Франсуа Каванна - Русачки
Ночь на Сорок третьем участке. Прессы спят, огромные машины тоже, печи тоже. В углу храпят машинки с шариками-тянучками. Десятки рядов десятков белых шариков, ровно по струнке, каждая такая тянучка подсвечена снизу машинной лампочкой. Время от времени какая-нибудь девица встает, волочит свои деревянные сабо к сортиру или идет зачерпнуть своей эмалированной кружкой из ведра тепловатой воды. Только бабы работают в двенадцатичасовую ночную смену. Но еще и разнорабочие, конечно, чтобы таскать их жестянки. Абтайлунг похож на куб ночи, огромный черный куб, вырубленный из черноты и молчания. В одном из уголков этой ночи — огоньки перед белыми шариками. И машины тихонько храпят. И круглые головки склонились над ними. Как матери над швейными машинками, нищие матери, выкраивающие момент, пока малыш спит, а он как раз и не спит, этот малыш, и из уголка своей колыбельки смотрит на мать, которая строчит в ночи, — сто, двести строчащих таких матерей.
И вдруг одна из девчат бросает грудной зов, нежный и переливный зов, рвущийся из груди в ночь. Зов этот поднимается в ночи, прокладывает свой путь в ней, совсем одинокий, обуянный сдержанной страстью, гортанный, дикий, молящий. И это так красиво, что щетина топорщится на спине.

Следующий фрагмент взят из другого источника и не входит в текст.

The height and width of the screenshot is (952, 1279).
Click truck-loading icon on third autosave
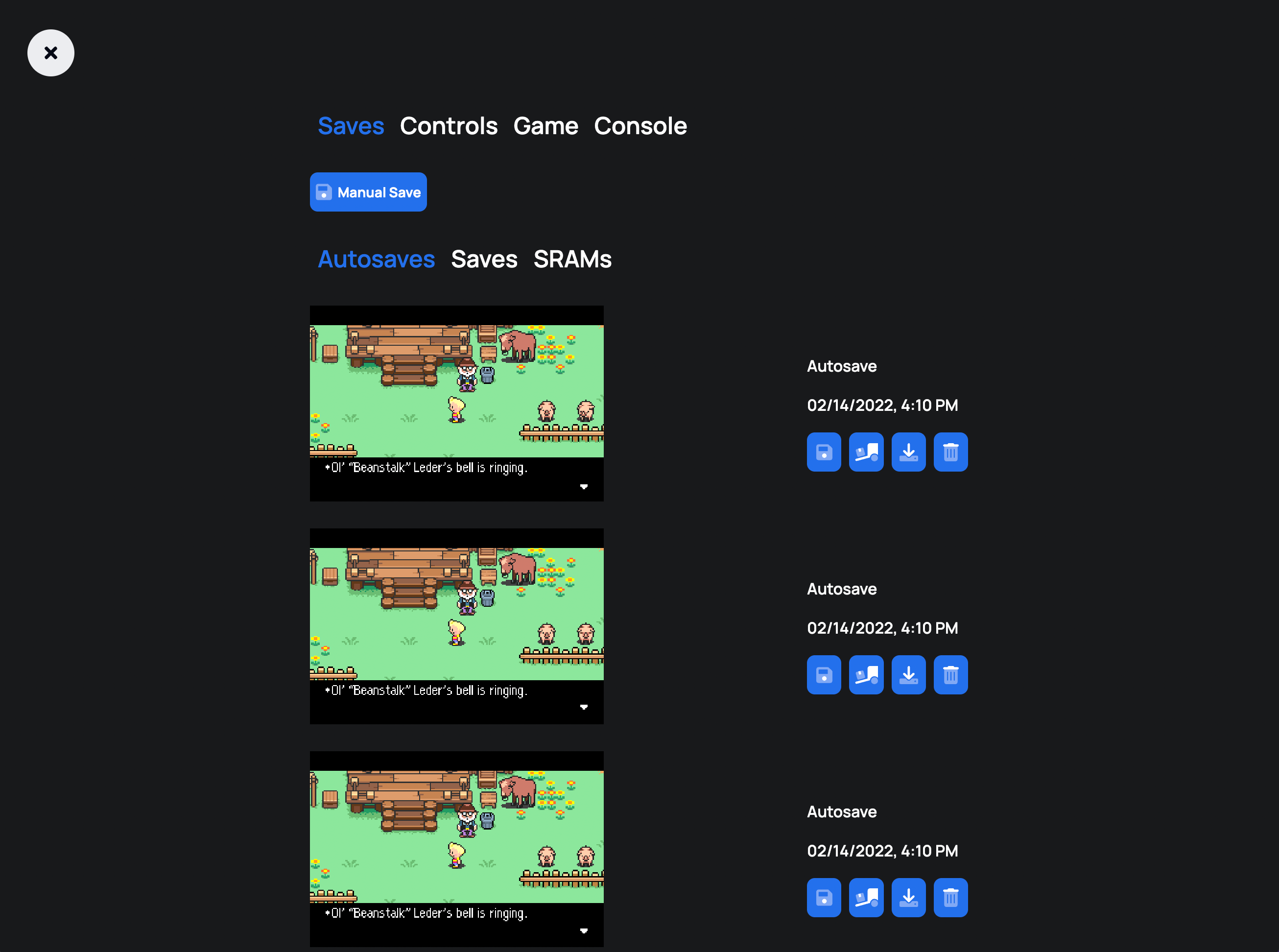866,897
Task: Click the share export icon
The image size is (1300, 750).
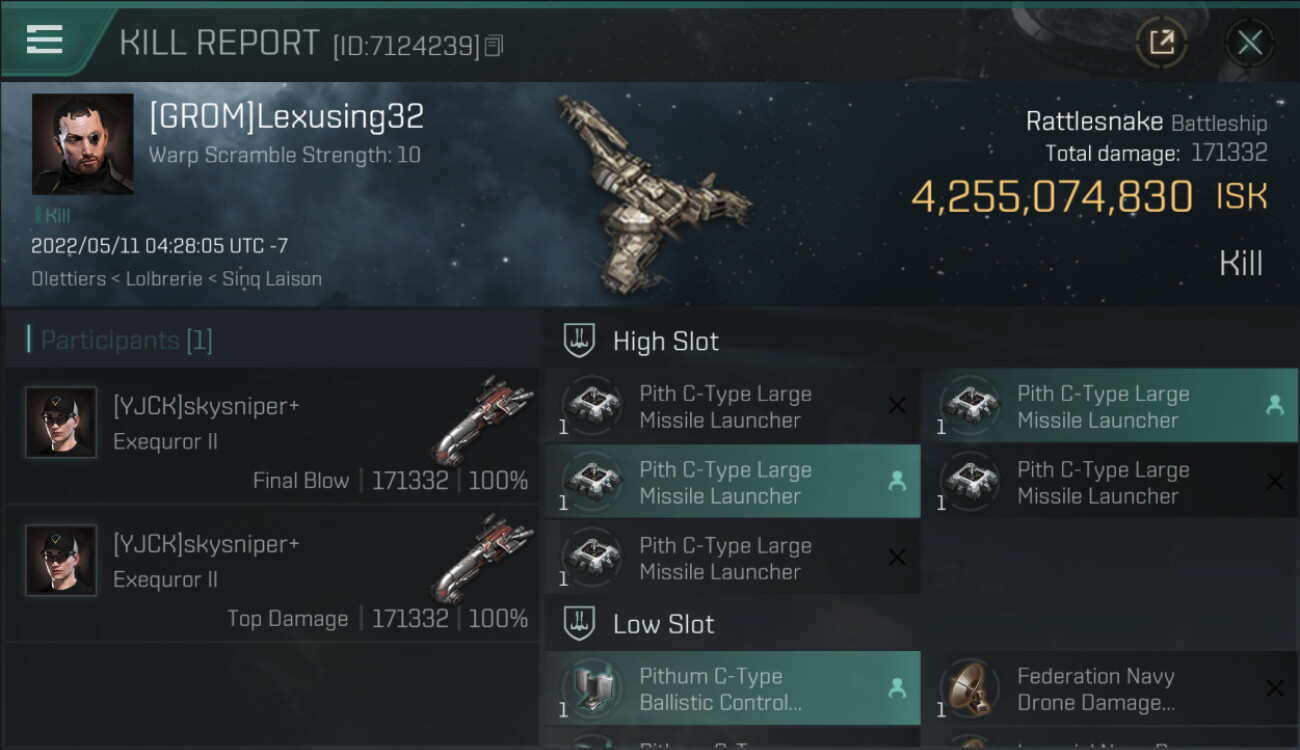Action: tap(1161, 42)
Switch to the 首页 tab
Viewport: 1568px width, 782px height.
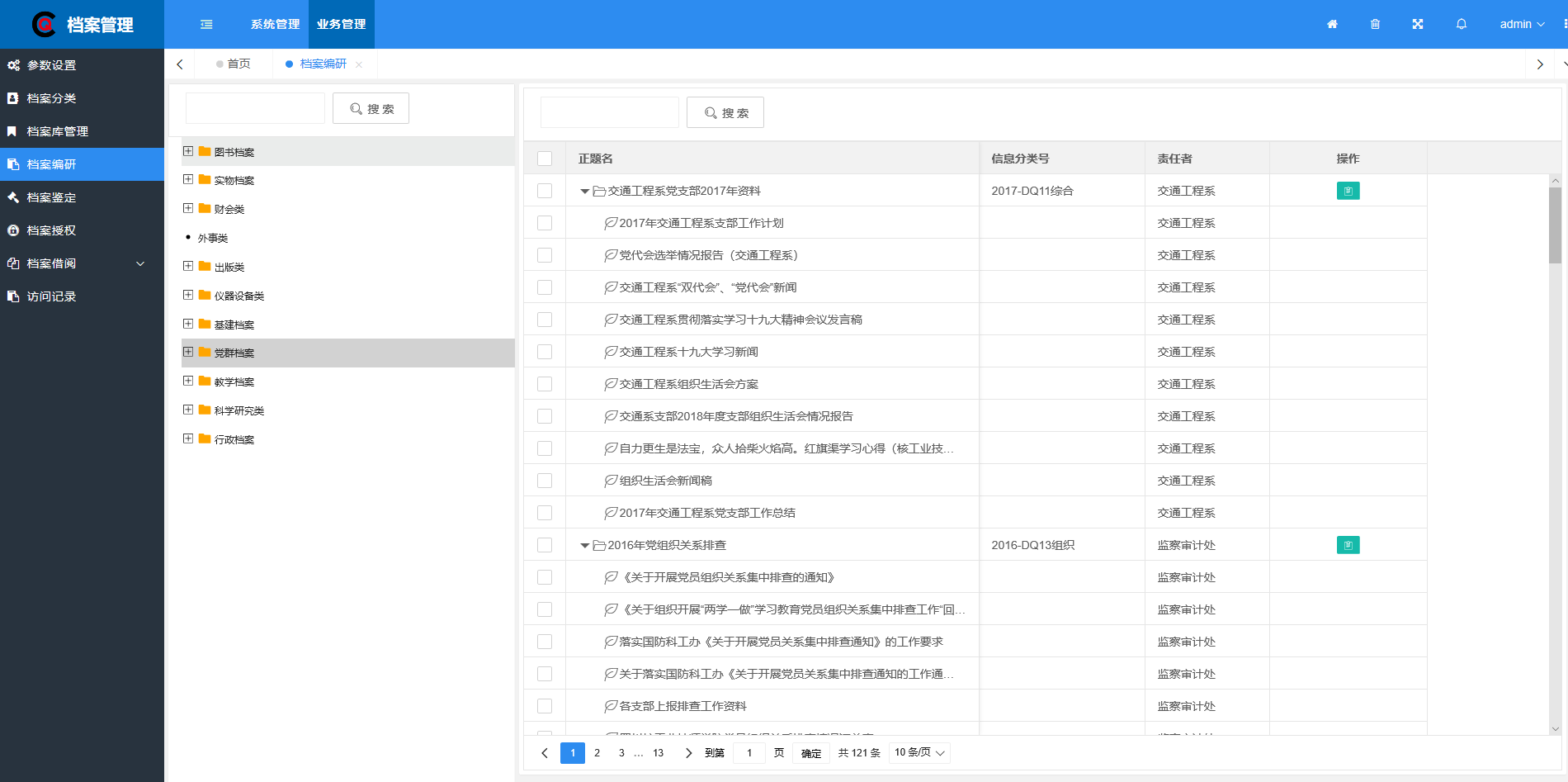click(x=239, y=64)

Другой голос выходит из ночи, взвивается и поднимается прямо в ночь, ищет первый, гонится за ним, нагоняет, обвивает его и больше не отпускает. Голос этот, второй, прозрачный и ласковый, кокетливый, бросает вызов разящему зову тигрицы, дразнит ее, кусает, ускальзывает и возвращается, охватывает полностью все пространство, в то время как первый отходит и поддерживает его, а ты слушаешь, ты весь превратился в слух, забрасываешь свою вагонетку, слушаешь.
Один за другим, с ленцой, все голоса подтягиваются, присоединяясь к дуэту, осторожно занимают в нем свои места или бросаются оголтело, как в трансе, расталкивая все, и нужно тогда, чтобы другие не отставали. Бесстрастные и буйные, всё поют и поют, и поют. Мазутная ночь возгорается, роскошная и варварская, как восточный ковер. Майстер выходит из своей клетушки, форарбайтеры{64} так и стоят как вкопанные, с тряпкой или оснасткой в руке, оба дежурных веркшутца оперлись о столб, и по щекам этих немцев текут крупные слезы счастья. А уж по моим — и подавно!
Поют крестьянки, девчата, у которых нет за душой ничего, ничего другого, кроме быстротечной радости, когда делаешь вместе что-то прекрасное.
Что бы ни случилось потом, но я такое познал.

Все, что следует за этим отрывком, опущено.